Outside the Box: Bootle's on the other foot for Everton but the Bucks stopped here

The original Merseyside derby will be contested again on Wednesday: Everton visiting, er, Bootle at the splendidly named Delta Taxi Stadium in a Liverpool Senior Cup semi-final. Bootle, known as "The Bucks", now play in the North West Counties League, but in the early days of football they had a fierce rivalry with Everton, whom they first met in 1880. In the following decade Bootle hosted Queen's Park and Corinthians, the great amateur clubs from Glasgow and London, whereas Everton were evicted from their ground after problems with the rent. Their meetings were often heated, with mass brawls between players, and on one occasion Bootle decided not to concede defeat after Everton beat them with a fiercely disputed goal. The Bucks were also bitter when the Football League rejected their application to be one of the founding clubs in 1888 yet accepted Everton. They did get into the Second Division in 1892, but left after one season because of financial difficulties (the first club to resign from the League) and were replaced by a new, upstart club named Liverpool. The Delta Taxi ground now hopes to break the attendance record of 1,078, which was set against Everton in the same competition.

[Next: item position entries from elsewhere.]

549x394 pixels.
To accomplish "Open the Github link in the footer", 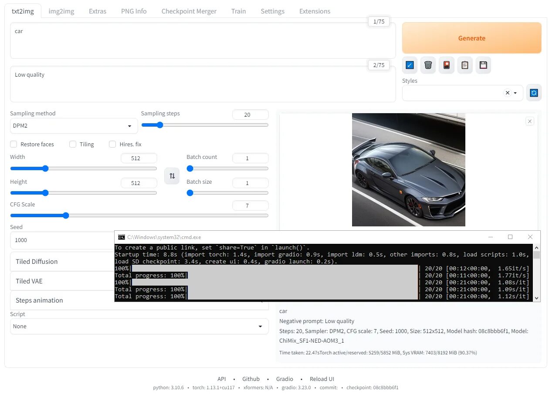I will click(x=251, y=379).
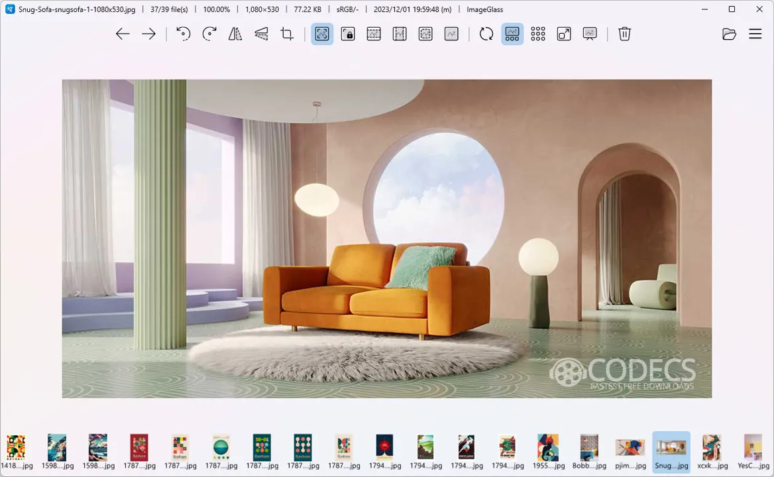Select the pjim...jpg thumbnail
Viewport: 774px width, 477px height.
click(630, 452)
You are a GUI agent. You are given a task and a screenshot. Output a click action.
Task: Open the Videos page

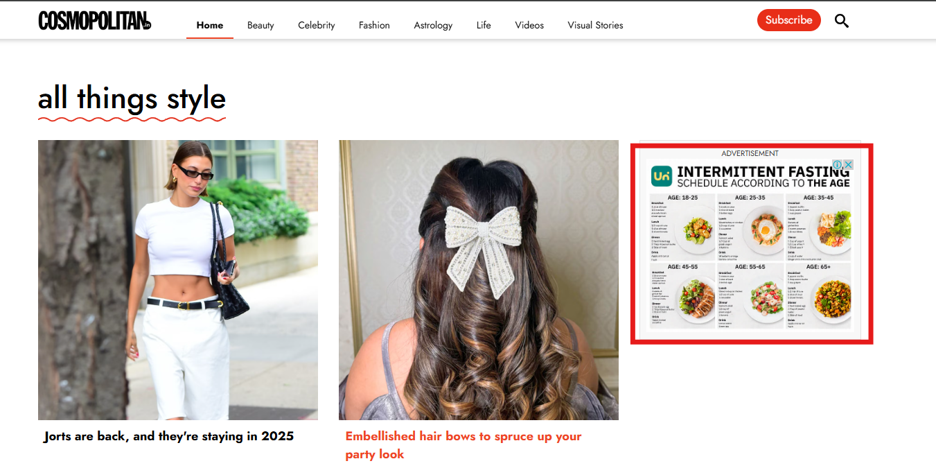(529, 25)

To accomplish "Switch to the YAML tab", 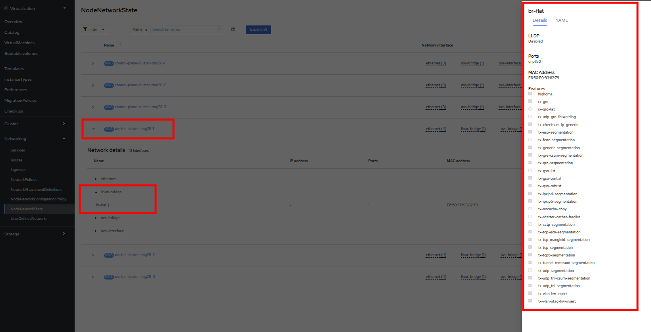I will coord(561,20).
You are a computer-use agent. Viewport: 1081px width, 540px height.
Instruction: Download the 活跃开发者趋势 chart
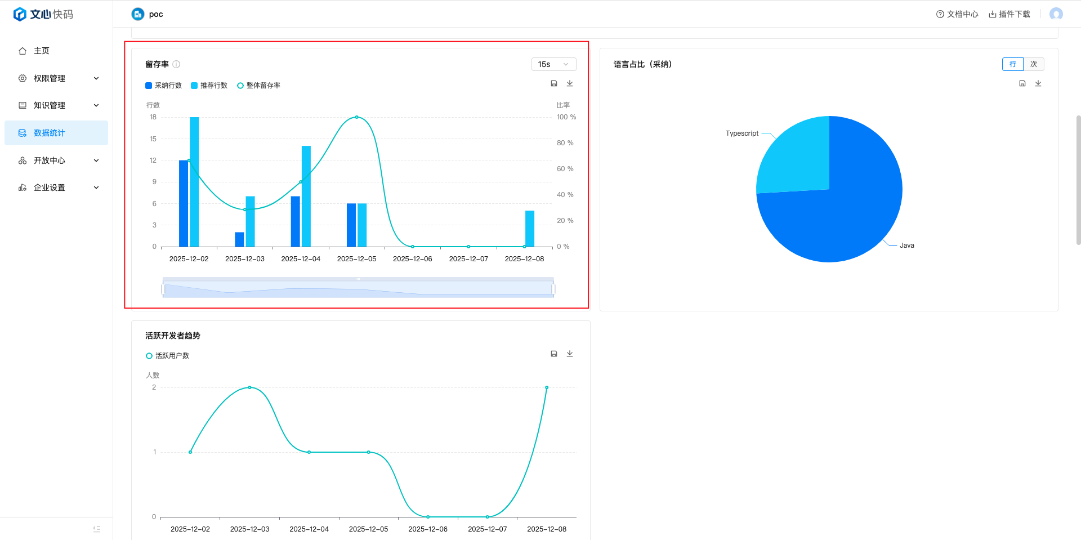pyautogui.click(x=570, y=354)
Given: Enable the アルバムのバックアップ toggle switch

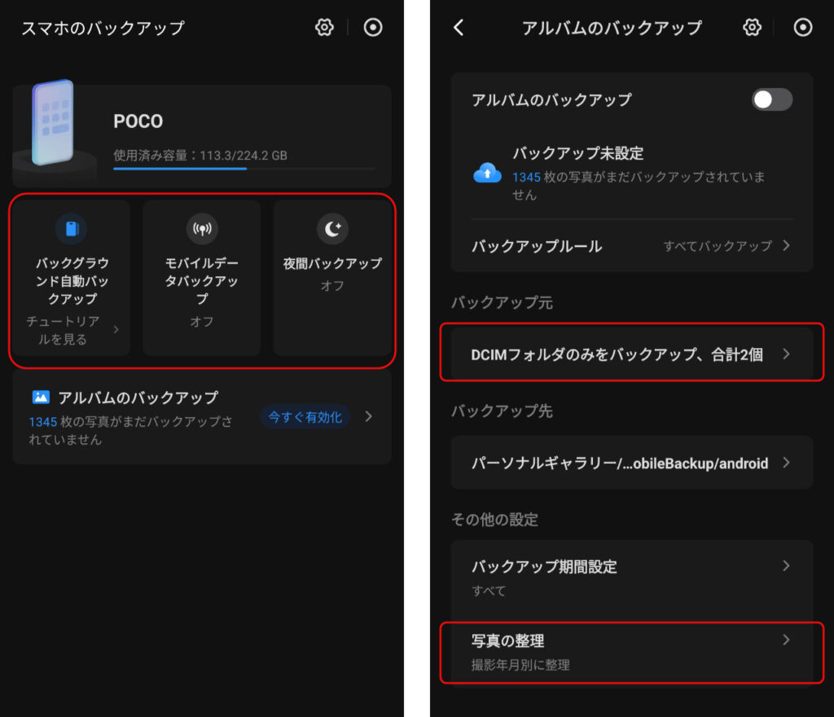Looking at the screenshot, I should (771, 99).
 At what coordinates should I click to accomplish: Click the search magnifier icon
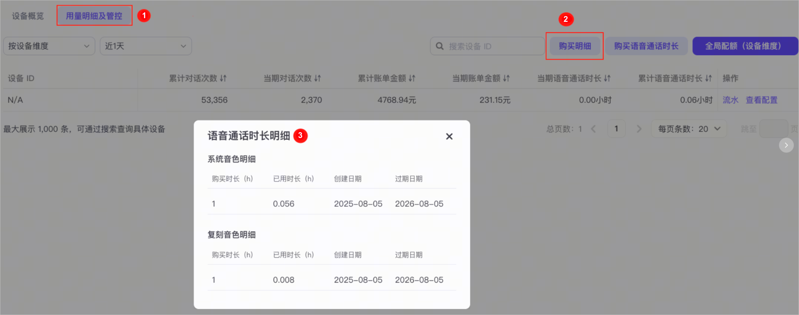[x=440, y=46]
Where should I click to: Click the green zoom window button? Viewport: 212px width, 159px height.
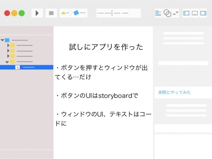(22, 13)

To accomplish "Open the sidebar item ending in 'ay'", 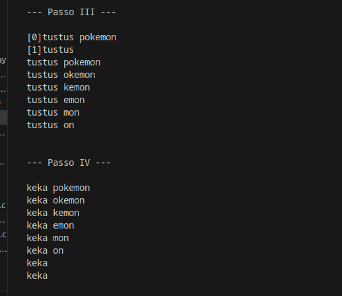I will click(x=3, y=60).
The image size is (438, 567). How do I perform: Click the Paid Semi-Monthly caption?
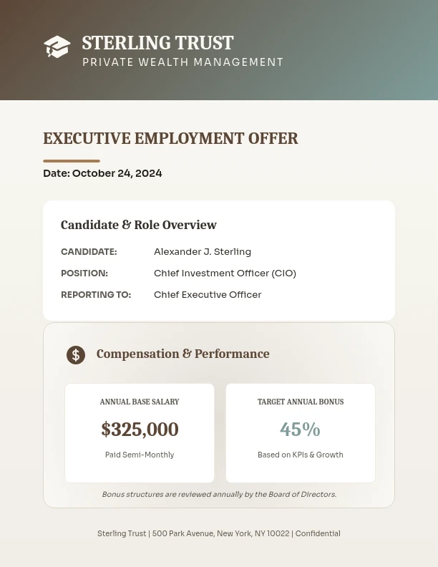[140, 455]
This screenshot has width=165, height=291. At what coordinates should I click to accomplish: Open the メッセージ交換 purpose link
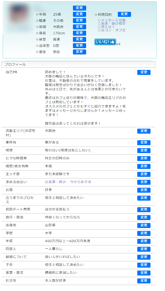coord(113,20)
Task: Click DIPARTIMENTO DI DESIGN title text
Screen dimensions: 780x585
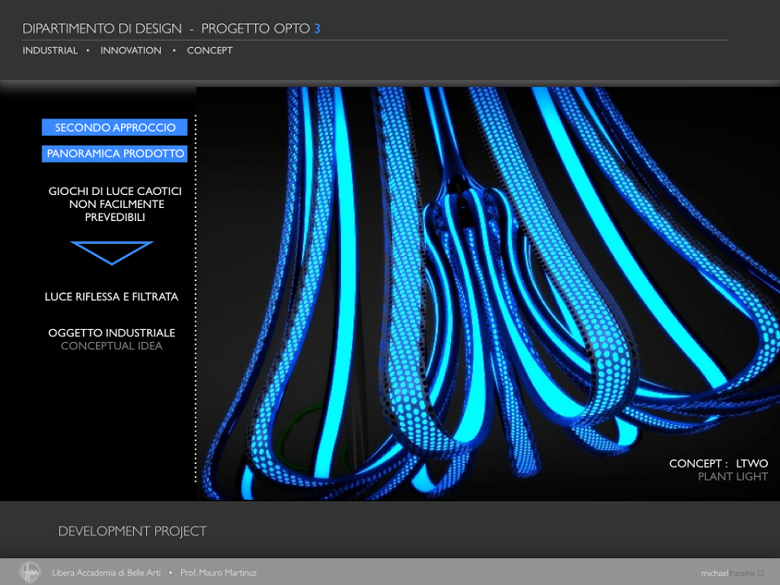Action: point(102,28)
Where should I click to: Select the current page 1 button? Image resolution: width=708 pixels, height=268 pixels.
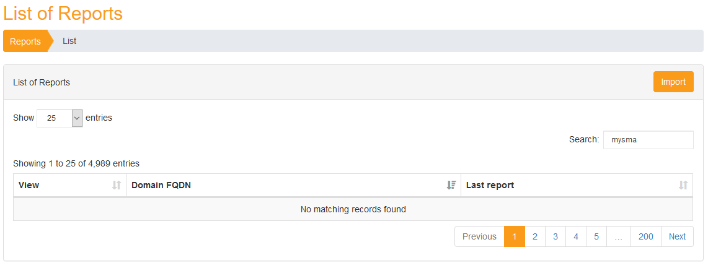tap(515, 236)
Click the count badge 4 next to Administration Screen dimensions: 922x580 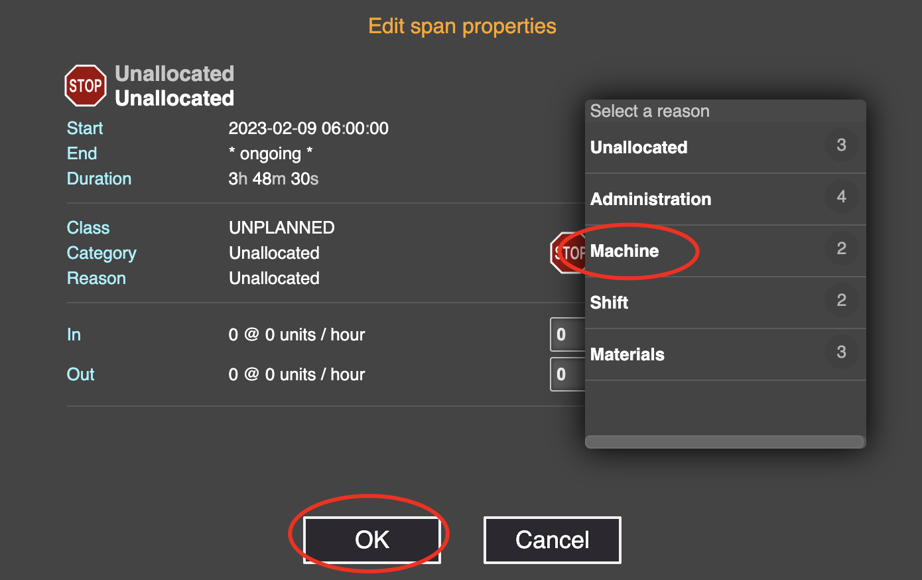[841, 196]
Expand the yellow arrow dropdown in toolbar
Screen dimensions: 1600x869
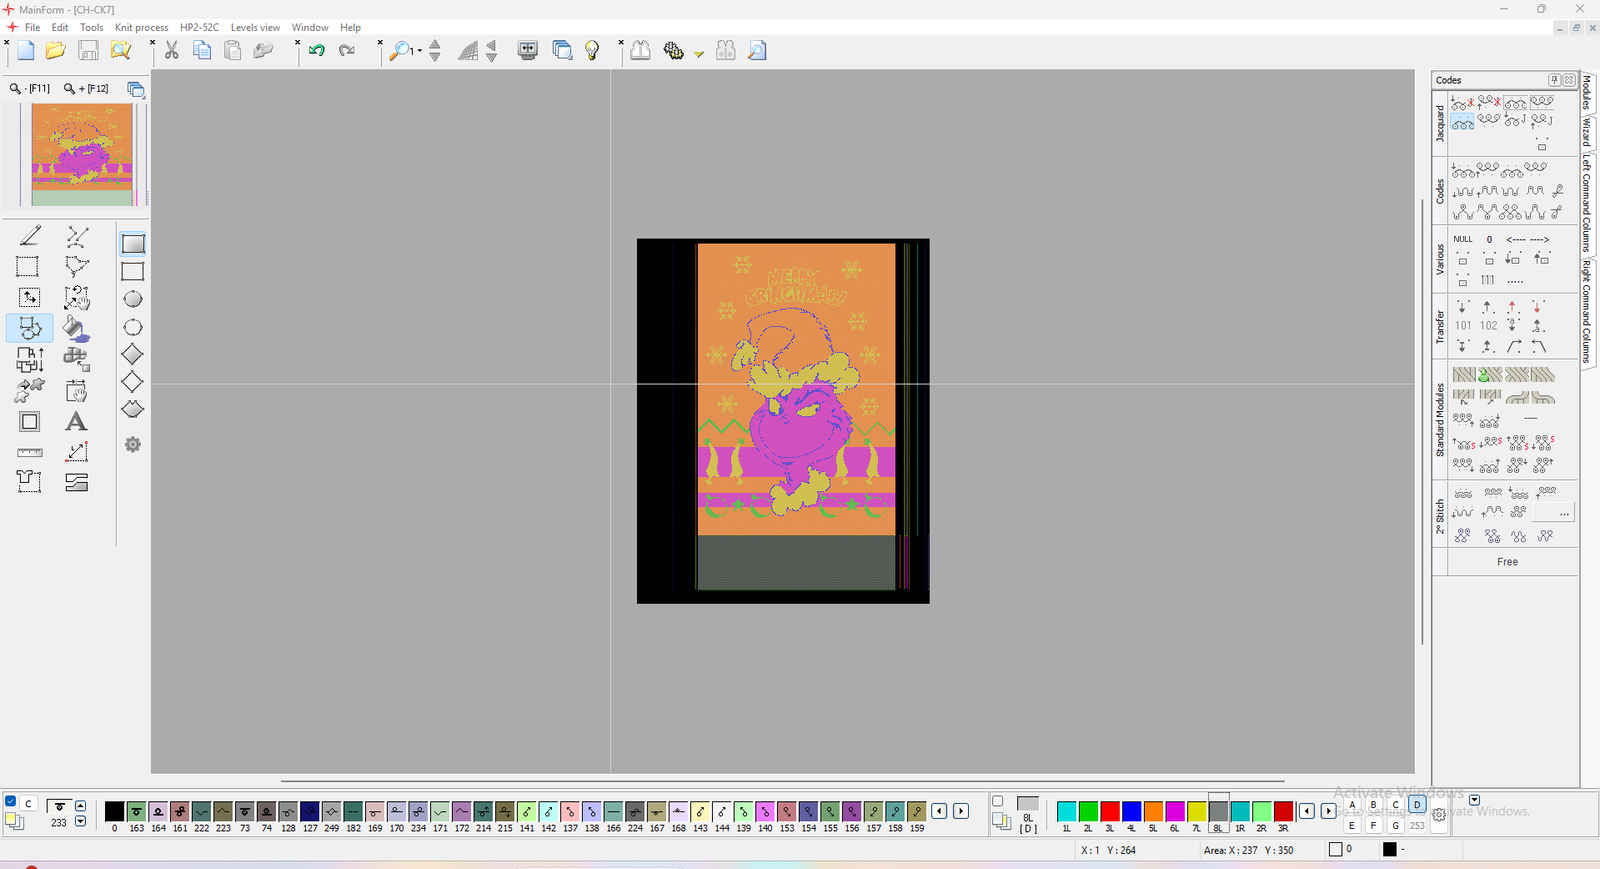(698, 53)
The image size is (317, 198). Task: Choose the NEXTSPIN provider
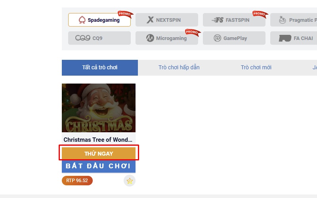coord(166,20)
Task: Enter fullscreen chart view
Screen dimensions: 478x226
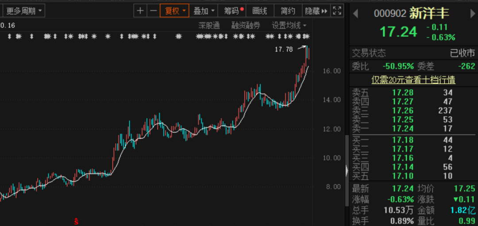Action: point(337,11)
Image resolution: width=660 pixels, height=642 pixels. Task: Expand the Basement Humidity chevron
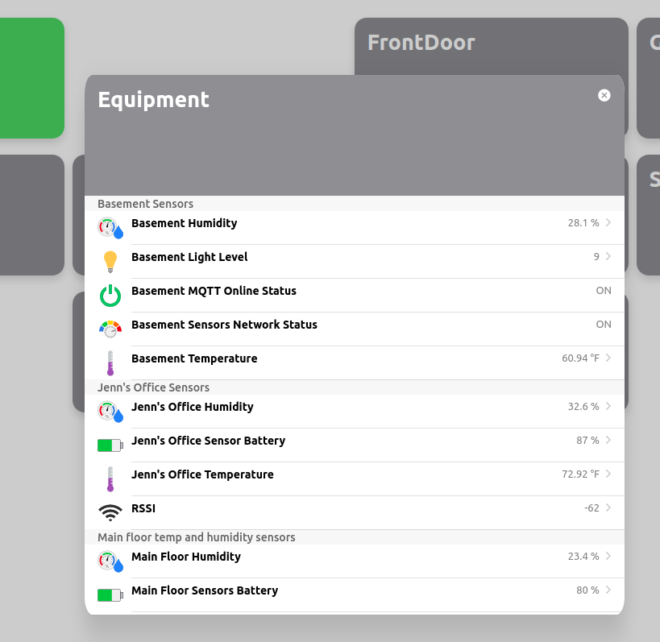click(x=608, y=223)
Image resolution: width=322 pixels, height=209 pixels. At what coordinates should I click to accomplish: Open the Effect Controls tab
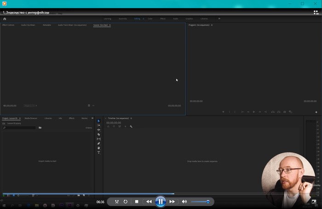point(8,25)
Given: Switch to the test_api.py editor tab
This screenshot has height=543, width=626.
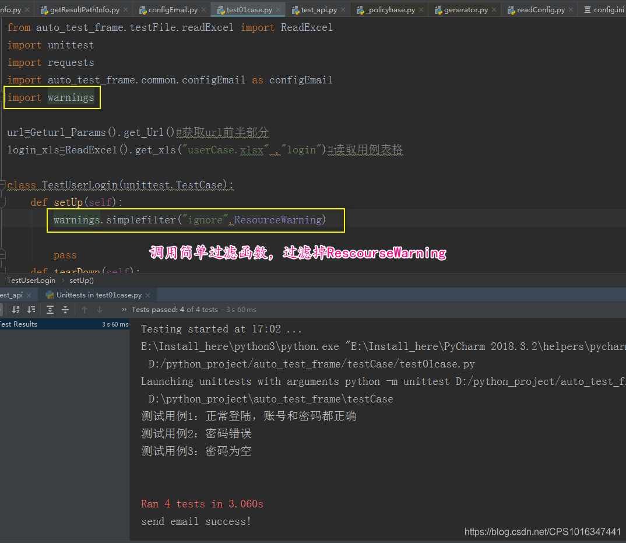Looking at the screenshot, I should 318,9.
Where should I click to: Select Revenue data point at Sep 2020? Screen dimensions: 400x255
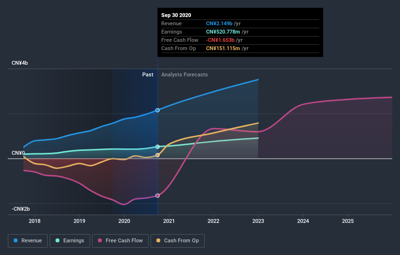(x=157, y=110)
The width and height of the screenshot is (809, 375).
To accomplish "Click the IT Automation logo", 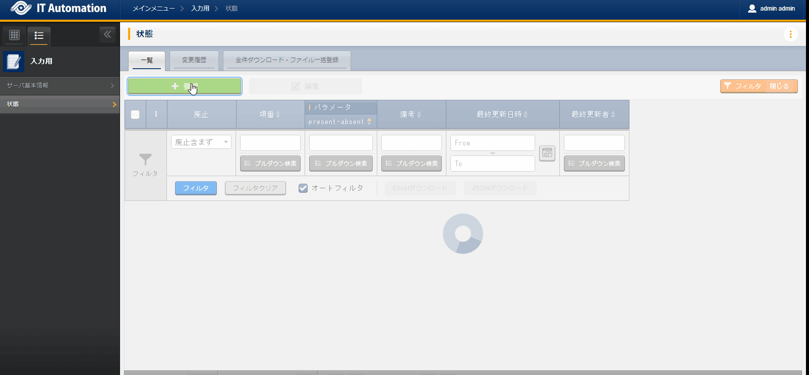I will pyautogui.click(x=59, y=9).
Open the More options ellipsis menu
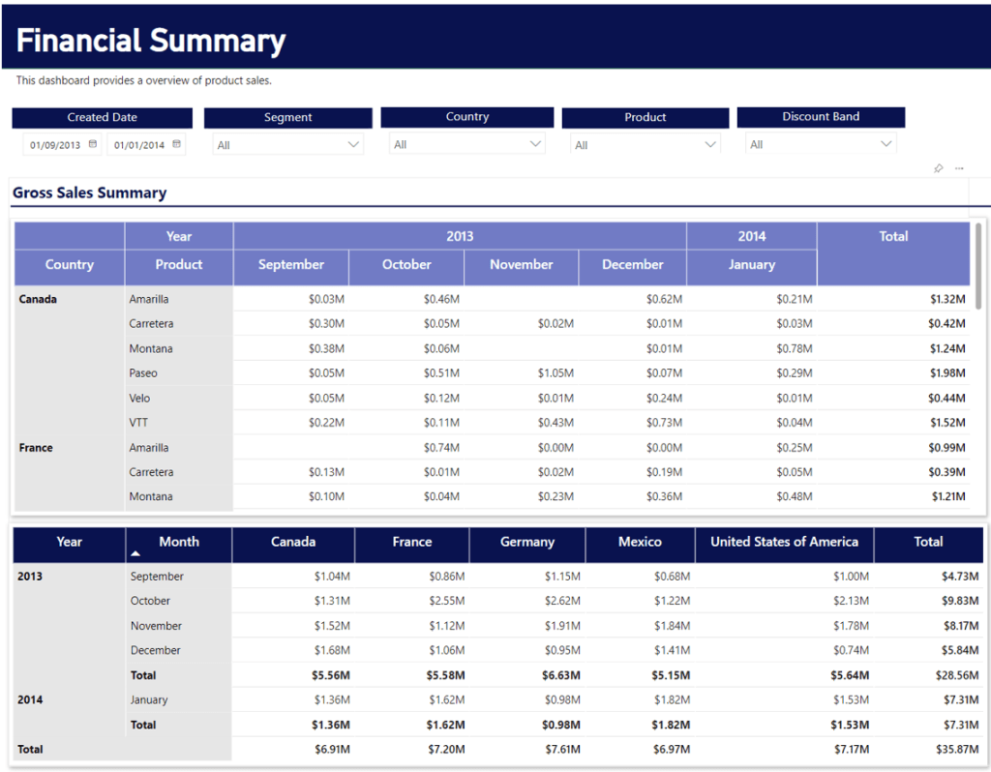Screen dimensions: 991x772 tap(959, 167)
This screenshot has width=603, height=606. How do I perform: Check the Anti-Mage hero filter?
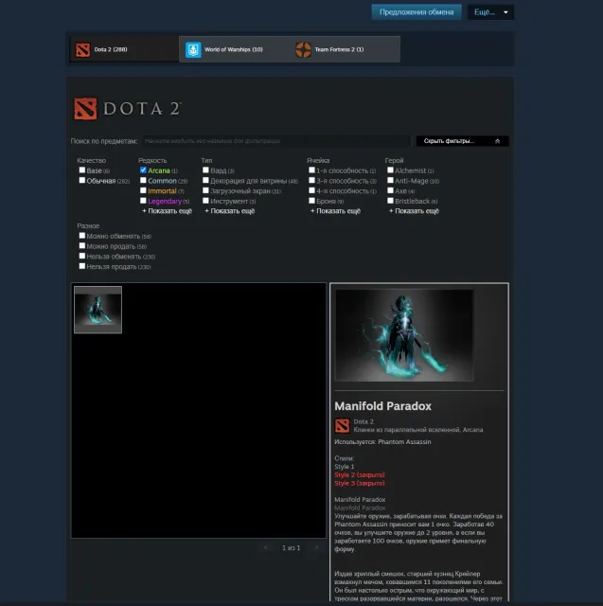pyautogui.click(x=390, y=180)
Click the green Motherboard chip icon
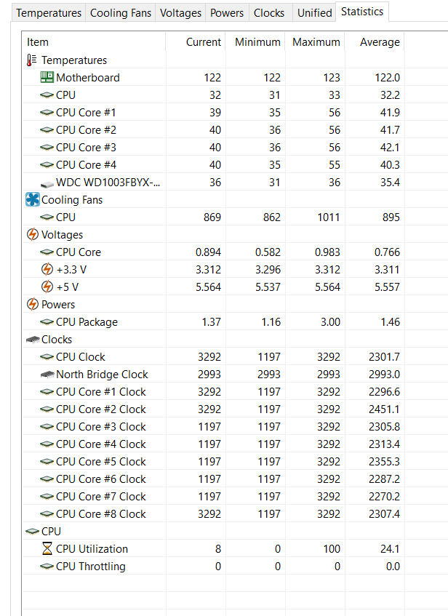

Keeper's orange slice of luck

Readers of The Independent on Sunday will know from Ian Holloway's regular column that Blackpool are a club with their heart in the right place, and we are happy to report another example. The regulation that any clothing worn underneath shirts and shorts must be the same colour has caused particular problems for teams, or goalkeepers, who wear orange or tangerine, since under-armour is not widely generally available in those shades. Blackpool's head of retail, Richard Wild, was one of the officials at an Evostik Northern Premier League game on a bitter day in December in which the Vauxhall Motors goalkeeper was refused permission to wear black under his orange kit. Wild promised he would find the unfortunate keeper one of Blackpool's, and has subsequently helped supply clubs all over the country at a modest cost.

Abridged history for Baggies fans

There was a special piquancy in West Bromwich Albion finally managing a victory over Stoke City (only the second in 29 meetings) on the day that their fans commemorated the 10th anniversary of the death of their 1968 FA Cup final match-winner Jeff Astle (pictured). The former England centre-forward has long been revered in the Black Country, where a fan once painted "Astle is the King" on a canal bridge near Netherton. It took the local authority the best part of two decades to remove it, but the same message was then daubed again almost immediately, bearing the addition: "Please take note, Dudley Council". The graffiti is no longer there but "Astle's Bridge" still stands. Sensitive Albion followers attending last weekend's game were all the more delighted with the last-minute goal by Graham Dorrans after reading in the match programme that their club had won the Cup three times. Since Astle's winner 44 years ago, the correctfigure is in fact five.